[begin INPUT MATERIAL]

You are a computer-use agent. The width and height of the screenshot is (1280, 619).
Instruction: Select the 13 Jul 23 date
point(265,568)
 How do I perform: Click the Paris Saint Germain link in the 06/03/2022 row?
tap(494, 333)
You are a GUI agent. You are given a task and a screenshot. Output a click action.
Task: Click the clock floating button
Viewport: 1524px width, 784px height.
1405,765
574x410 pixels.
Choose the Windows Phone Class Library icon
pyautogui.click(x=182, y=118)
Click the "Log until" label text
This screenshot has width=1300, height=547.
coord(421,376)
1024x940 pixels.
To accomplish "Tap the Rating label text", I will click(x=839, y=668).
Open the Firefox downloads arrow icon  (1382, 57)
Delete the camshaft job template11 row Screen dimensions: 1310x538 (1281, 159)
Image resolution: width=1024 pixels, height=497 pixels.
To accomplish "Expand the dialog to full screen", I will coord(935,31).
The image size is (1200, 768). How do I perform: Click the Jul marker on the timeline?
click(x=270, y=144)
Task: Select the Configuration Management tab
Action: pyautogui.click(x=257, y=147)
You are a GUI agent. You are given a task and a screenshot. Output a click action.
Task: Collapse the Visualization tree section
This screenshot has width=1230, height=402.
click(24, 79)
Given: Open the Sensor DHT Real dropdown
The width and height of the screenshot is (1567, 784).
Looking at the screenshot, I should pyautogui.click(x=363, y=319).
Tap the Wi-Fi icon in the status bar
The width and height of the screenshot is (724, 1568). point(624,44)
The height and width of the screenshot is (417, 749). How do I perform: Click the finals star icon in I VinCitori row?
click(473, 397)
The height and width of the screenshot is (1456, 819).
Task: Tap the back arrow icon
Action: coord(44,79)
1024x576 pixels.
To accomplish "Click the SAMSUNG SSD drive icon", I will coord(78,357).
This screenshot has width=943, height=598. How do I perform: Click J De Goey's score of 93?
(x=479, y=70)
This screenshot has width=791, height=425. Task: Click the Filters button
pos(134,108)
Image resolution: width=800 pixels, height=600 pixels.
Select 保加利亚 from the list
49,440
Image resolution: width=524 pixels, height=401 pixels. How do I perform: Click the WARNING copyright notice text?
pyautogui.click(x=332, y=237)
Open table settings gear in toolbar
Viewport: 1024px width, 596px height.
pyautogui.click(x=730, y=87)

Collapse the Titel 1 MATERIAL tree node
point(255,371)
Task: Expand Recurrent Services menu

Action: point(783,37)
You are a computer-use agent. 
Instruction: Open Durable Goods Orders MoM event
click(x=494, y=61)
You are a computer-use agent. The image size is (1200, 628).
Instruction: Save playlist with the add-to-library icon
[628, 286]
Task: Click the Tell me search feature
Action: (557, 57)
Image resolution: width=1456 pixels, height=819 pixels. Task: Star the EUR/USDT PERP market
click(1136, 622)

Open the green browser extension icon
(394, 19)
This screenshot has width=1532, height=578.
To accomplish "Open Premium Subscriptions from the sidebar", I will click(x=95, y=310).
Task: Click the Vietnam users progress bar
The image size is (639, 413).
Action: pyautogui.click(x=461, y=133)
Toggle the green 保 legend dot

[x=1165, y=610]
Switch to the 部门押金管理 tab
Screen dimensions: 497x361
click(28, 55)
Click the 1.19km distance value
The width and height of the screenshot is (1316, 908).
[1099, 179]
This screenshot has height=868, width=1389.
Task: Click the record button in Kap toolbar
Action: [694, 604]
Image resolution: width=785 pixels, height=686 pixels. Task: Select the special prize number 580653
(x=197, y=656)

[end INPUT MATERIAL]

Can you write out the items above exactly, starting at the line that contains "Open the Firefox" and ending at the line that contains "I will coord(935,31)."?

▶ **FINAL ANSWER**:
Open the Firefox downloads arrow icon  (1382, 57)
Delete the camshaft job template11 row Screen dimensions: 1310x538 (1281, 159)
Image resolution: width=1024 pixels, height=497 pixels.
To accomplish "Expand the dialog to full screen", I will coord(935,31).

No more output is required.